I still do not understand why it is not working. Maybe you have an idea. I tried @ActionOutput(name = "mailBuilder", type = "org.openhab.binding.mail.builder.MailBuilder"), which is a fully qualified java class, which is also exported from the bundle (code updated in GitHUB). My rule is then (without vaildation errors)

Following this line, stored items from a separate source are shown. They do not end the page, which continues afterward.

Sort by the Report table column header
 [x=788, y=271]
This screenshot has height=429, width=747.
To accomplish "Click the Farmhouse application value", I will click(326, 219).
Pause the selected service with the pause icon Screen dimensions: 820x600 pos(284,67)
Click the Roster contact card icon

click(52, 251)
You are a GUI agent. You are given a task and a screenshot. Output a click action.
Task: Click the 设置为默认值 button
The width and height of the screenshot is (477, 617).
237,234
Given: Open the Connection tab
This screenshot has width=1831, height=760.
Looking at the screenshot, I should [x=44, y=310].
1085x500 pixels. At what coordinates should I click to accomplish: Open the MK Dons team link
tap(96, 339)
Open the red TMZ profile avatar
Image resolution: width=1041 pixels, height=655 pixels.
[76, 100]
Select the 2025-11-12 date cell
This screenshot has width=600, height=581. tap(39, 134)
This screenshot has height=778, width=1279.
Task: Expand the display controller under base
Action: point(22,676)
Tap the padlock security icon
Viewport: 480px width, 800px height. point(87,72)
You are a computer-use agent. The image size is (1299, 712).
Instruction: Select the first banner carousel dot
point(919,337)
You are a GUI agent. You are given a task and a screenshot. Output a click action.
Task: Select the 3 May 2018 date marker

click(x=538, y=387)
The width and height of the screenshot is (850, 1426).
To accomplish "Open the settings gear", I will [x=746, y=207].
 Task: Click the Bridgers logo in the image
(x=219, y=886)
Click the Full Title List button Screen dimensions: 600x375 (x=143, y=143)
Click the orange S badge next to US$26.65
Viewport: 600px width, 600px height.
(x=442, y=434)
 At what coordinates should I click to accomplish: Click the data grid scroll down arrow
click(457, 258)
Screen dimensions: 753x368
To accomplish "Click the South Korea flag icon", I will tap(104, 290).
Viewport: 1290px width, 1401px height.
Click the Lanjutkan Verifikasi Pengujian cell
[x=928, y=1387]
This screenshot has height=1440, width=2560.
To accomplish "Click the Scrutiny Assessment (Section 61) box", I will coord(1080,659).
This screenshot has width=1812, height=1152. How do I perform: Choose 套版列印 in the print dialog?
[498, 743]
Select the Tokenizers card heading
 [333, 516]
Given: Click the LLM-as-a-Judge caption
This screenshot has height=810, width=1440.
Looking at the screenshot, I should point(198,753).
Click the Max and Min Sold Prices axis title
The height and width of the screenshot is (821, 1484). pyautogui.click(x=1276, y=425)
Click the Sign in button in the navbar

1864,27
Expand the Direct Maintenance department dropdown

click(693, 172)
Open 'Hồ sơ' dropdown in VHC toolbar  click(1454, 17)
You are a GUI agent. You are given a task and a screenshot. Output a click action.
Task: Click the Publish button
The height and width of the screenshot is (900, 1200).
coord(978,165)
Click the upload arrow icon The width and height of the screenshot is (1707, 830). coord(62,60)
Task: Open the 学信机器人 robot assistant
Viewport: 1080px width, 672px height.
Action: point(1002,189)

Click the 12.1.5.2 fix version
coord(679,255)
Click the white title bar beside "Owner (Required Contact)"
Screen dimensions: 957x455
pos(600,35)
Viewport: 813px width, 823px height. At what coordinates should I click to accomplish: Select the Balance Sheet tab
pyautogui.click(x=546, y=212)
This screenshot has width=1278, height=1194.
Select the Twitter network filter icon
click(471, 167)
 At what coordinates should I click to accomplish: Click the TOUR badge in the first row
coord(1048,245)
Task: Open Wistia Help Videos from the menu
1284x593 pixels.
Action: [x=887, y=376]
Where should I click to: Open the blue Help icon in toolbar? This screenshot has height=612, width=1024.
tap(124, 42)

import org.openhab.binding.mail.builder.MailBuilder

rule "test2"
when
    Time cron "0 04 17 * * ?"
then
    val mailAction = getActions("mail", "mail:smtp:test")
    val MailBuilder mailBuilder = mailAction.mailBuilder("foo@bar.zinga").get("retval") as MailBuilder
    mailBuilder.send
end

but results in

2019-03-05 17:04:00.045 [ERROR] [.m.r.r.i.engine.ExecuteRuleJob:69   ] - Error during the execution of rule 'test2': Could not cast org.openhab.binding.mail.builder.MailBuilder@30a0673a to void; line 8, column 35, length 69

I don’t understand what ExecuteRuleJob tries to cast to void. Unfortunately I can’t properly debug that since I cannot (or don’t know how to) run core bundles within the same IDE as the addon.

Sry for letting you alone with this problem. I tinkered around a little bit more on my own but to be honest I yet did neither find a proper solution nor the right place in the core framework where to start to implement a fix for it. Very sad.

In the end it looks like we have to switch back to the conventional way.